= EXERCISE DESCRIPTION =
Retype the full set of data, character for character.

= SOURCE DATA =
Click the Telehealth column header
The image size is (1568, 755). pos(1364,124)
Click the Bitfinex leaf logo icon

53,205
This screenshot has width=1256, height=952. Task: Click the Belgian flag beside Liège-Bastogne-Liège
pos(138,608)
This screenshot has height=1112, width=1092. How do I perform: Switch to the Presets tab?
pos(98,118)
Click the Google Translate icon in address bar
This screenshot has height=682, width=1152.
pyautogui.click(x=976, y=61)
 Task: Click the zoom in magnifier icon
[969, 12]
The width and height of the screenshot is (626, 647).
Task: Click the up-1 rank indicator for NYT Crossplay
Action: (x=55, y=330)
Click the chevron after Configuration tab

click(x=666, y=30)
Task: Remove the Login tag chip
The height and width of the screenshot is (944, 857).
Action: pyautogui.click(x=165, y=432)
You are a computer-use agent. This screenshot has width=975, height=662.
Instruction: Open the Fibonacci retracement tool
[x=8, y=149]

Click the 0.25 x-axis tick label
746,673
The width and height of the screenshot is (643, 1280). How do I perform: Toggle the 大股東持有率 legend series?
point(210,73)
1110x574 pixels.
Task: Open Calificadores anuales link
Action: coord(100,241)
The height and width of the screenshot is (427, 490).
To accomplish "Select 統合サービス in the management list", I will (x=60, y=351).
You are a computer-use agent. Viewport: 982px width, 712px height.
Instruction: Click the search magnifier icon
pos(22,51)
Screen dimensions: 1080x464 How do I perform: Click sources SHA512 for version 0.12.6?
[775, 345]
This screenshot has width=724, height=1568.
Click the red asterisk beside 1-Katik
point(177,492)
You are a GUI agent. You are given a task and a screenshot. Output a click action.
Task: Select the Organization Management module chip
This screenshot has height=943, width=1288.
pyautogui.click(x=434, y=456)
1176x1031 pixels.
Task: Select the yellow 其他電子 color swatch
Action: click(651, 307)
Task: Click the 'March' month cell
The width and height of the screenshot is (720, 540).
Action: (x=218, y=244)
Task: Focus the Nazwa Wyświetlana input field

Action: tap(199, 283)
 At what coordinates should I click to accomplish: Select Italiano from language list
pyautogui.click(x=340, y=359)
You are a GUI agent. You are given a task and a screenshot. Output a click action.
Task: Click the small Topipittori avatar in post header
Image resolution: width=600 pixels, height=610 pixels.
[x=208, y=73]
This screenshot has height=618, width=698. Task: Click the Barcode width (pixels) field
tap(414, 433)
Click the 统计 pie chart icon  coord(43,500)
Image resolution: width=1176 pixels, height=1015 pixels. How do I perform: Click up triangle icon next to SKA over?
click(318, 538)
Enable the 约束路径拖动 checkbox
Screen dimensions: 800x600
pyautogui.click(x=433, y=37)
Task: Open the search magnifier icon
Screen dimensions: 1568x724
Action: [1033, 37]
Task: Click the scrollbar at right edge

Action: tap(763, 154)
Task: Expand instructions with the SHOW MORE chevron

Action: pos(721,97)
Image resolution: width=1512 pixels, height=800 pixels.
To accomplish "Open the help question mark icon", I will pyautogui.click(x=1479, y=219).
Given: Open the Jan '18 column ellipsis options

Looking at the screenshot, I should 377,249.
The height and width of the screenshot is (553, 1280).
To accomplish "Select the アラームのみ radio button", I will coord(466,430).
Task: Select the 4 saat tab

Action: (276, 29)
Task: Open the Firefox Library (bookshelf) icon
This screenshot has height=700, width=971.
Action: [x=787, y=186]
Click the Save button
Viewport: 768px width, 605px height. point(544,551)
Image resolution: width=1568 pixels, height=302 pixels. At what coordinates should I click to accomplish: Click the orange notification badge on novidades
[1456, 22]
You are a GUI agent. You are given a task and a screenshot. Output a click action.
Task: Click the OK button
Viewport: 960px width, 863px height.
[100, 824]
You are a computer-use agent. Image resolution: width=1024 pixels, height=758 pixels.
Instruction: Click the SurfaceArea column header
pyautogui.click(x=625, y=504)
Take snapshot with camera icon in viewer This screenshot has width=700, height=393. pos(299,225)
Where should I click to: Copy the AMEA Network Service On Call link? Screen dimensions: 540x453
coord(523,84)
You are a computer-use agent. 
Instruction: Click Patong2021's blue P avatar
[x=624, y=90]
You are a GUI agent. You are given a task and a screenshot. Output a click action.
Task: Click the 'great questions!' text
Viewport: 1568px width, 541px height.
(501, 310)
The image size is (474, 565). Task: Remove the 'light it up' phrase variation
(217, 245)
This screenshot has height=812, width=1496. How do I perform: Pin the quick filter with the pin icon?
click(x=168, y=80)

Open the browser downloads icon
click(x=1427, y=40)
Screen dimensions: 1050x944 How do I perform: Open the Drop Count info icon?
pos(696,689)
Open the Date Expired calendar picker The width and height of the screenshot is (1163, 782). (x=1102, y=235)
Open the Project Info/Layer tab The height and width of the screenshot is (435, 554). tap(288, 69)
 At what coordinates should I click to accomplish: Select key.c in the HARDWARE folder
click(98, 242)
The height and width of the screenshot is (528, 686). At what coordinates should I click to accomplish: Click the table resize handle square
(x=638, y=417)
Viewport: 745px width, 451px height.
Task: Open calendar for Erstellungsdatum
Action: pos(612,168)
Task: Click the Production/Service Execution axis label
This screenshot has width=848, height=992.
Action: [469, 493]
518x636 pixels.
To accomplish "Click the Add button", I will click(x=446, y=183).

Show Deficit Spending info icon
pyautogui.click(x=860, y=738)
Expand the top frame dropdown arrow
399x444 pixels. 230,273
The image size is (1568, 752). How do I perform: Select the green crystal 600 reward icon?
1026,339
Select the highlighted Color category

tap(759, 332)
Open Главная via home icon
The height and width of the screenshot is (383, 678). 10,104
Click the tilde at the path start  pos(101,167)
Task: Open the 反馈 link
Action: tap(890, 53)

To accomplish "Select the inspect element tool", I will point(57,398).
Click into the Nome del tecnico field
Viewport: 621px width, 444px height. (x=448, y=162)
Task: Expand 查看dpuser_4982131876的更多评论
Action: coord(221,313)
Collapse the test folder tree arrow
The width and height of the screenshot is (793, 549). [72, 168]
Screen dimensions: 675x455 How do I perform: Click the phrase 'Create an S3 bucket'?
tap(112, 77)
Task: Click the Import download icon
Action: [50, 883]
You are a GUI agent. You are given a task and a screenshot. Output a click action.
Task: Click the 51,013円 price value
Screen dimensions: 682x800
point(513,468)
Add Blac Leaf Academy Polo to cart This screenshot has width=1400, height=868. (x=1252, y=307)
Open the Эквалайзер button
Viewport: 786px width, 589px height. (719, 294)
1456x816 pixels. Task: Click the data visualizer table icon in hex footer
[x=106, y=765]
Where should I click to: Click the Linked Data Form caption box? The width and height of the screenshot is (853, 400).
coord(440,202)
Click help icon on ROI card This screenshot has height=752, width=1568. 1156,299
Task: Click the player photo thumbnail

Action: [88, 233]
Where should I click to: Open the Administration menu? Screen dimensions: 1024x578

= OUTPUT BELOW =
Click the Telehealth column header
The image size is (1568, 755). pos(1364,124)
Click the Bitfinex leaf logo icon

53,205
This screenshot has width=1256, height=952. Task: Click the Belgian flag beside Liège-Bastogne-Liège
pos(138,608)
This screenshot has height=1112, width=1092. How do I perform: Switch to the Presets tab?
pos(98,118)
Click the Google Translate icon in address bar
This screenshot has height=682, width=1152.
pyautogui.click(x=976, y=61)
 Task: Click the zoom in magnifier icon
[969, 12]
The width and height of the screenshot is (626, 647).
Task: Click the up-1 rank indicator for NYT Crossplay
Action: (x=55, y=330)
Click the chevron after Configuration tab

click(x=666, y=30)
Task: Remove the Login tag chip
The height and width of the screenshot is (944, 857).
Action: pyautogui.click(x=165, y=432)
You are a computer-use agent. This screenshot has width=975, height=662.
Instruction: Open the Fibonacci retracement tool
[x=8, y=149]

Click the 0.25 x-axis tick label
746,673
The width and height of the screenshot is (643, 1280). How do I perform: Toggle the 大股東持有率 legend series?
point(210,73)
1110x574 pixels.
Task: Open Calificadores anuales link
Action: coord(100,241)
The height and width of the screenshot is (427, 490).
To accomplish "Select 統合サービス in the management list", I will (x=60, y=351).
You are a computer-use agent. Viewport: 982px width, 712px height.
Instruction: Click the search magnifier icon
pos(22,51)
Screen dimensions: 1080x464 How do I perform: Click sources SHA512 for version 0.12.6?
[775, 345]
This screenshot has width=724, height=1568.
Click the red asterisk beside 1-Katik
point(177,492)
You are a GUI agent. You are given a task and a screenshot. Output a click action.
Task: Select the Organization Management module chip
This screenshot has height=943, width=1288.
pyautogui.click(x=434, y=456)
1176x1031 pixels.
Task: Select the yellow 其他電子 color swatch
Action: click(651, 307)
Task: Click the 'March' month cell
The width and height of the screenshot is (720, 540).
Action: (x=218, y=244)
Task: Focus the Nazwa Wyświetlana input field

Action: tap(199, 283)
 At what coordinates should I click to accomplish: Select Italiano from language list
pyautogui.click(x=340, y=359)
You are a GUI agent. You are given a task and a screenshot. Output a click action.
Task: Click the small Topipittori avatar in post header
Image resolution: width=600 pixels, height=610 pixels.
[x=208, y=73]
This screenshot has height=618, width=698. Task: Click the Barcode width (pixels) field
tap(414, 433)
Click the 统计 pie chart icon  coord(43,500)
Image resolution: width=1176 pixels, height=1015 pixels. How do I perform: Click up triangle icon next to SKA over?
click(318, 538)
Enable the 约束路径拖动 checkbox
Screen dimensions: 800x600
pyautogui.click(x=433, y=37)
Task: Open the search magnifier icon
Screen dimensions: 1568x724
Action: [1033, 37]
Task: Click the scrollbar at right edge

Action: tap(763, 154)
Task: Expand instructions with the SHOW MORE chevron

Action: pos(721,97)
Image resolution: width=1512 pixels, height=800 pixels.
To accomplish "Open the help question mark icon", I will pyautogui.click(x=1479, y=219).
Given: Open the Jan '18 column ellipsis options

Looking at the screenshot, I should 377,249.
The height and width of the screenshot is (553, 1280).
To accomplish "Select the アラームのみ radio button", I will coord(466,430).
Task: Select the 4 saat tab

Action: (276, 29)
Task: Open the Firefox Library (bookshelf) icon
This screenshot has height=700, width=971.
Action: [x=787, y=186]
Click the Save button
Viewport: 768px width, 605px height. point(544,551)
Image resolution: width=1568 pixels, height=302 pixels. At what coordinates should I click to accomplish: Click the orange notification badge on novidades
[1456, 22]
You are a GUI agent. You are given a task and a screenshot. Output a click action.
Task: Click the OK button
Viewport: 960px width, 863px height.
[100, 824]
You are a computer-use agent. Image resolution: width=1024 pixels, height=758 pixels.
Instruction: Click the SurfaceArea column header
pyautogui.click(x=625, y=504)
Take snapshot with camera icon in viewer This screenshot has width=700, height=393. pos(299,225)
Where should I click to: Copy the AMEA Network Service On Call link? Screen dimensions: 540x453
coord(523,84)
You are a computer-use agent. 
Instruction: Click Patong2021's blue P avatar
[x=624, y=90]
You are a GUI agent. You are given a task and a screenshot. Output a click action.
Task: Click the 'great questions!' text
Viewport: 1568px width, 541px height.
(501, 310)
The image size is (474, 565). Task: Remove the 'light it up' phrase variation
(217, 245)
This screenshot has height=812, width=1496. How do I perform: Pin the quick filter with the pin icon?
click(x=168, y=80)

Open the browser downloads icon
click(x=1427, y=40)
Screen dimensions: 1050x944 How do I perform: Open the Drop Count info icon?
pos(696,689)
Open the Date Expired calendar picker The width and height of the screenshot is (1163, 782). (x=1102, y=235)
Open the Project Info/Layer tab The height and width of the screenshot is (435, 554). tap(288, 69)
 At what coordinates should I click to accomplish: Select key.c in the HARDWARE folder
click(98, 242)
The height and width of the screenshot is (528, 686). At what coordinates should I click to accomplish: Click the table resize handle square
(x=638, y=417)
Viewport: 745px width, 451px height.
Task: Open calendar for Erstellungsdatum
Action: pos(612,168)
Task: Click the Production/Service Execution axis label
This screenshot has width=848, height=992.
Action: [469, 493]
518x636 pixels.
To accomplish "Click the Add button", I will click(x=446, y=183).

Show Deficit Spending info icon
pyautogui.click(x=860, y=738)
Expand the top frame dropdown arrow
399x444 pixels. 230,273
The image size is (1568, 752). How do I perform: Select the green crystal 600 reward icon?
1026,339
Select the highlighted Color category

tap(759, 332)
Open Главная via home icon
The height and width of the screenshot is (383, 678). 10,104
Click the tilde at the path start  pos(101,167)
Task: Open the 反馈 link
Action: tap(890, 53)

To accomplish "Select the inspect element tool", I will point(57,398).
Click into the Nome del tecnico field
Viewport: 621px width, 444px height. (x=448, y=162)
Task: Expand 查看dpuser_4982131876的更多评论
Action: coord(221,313)
Collapse the test folder tree arrow
The width and height of the screenshot is (793, 549). [72, 168]
Screen dimensions: 675x455 How do I perform: Click the phrase 'Create an S3 bucket'?
tap(112, 77)
Task: Click the Import download icon
Action: [50, 883]
You are a GUI agent. You are given a task and a screenshot. Output a click action.
Task: Click the 51,013円 price value
Screen dimensions: 682x800
point(513,468)
Add Blac Leaf Academy Polo to cart This screenshot has width=1400, height=868. (x=1252, y=307)
Open the Эквалайзер button
Viewport: 786px width, 589px height. (719, 294)
1456x816 pixels. Task: Click the data visualizer table icon in hex footer
[x=106, y=765]
Where should I click to: Click the Linked Data Form caption box? The width and height of the screenshot is (853, 400).
coord(440,202)
Click help icon on ROI card This screenshot has height=752, width=1568. 1156,299
Task: Click the player photo thumbnail

Action: [88, 233]
Where should I click to: Open the Administration menu? Screen dimensions: 1024x578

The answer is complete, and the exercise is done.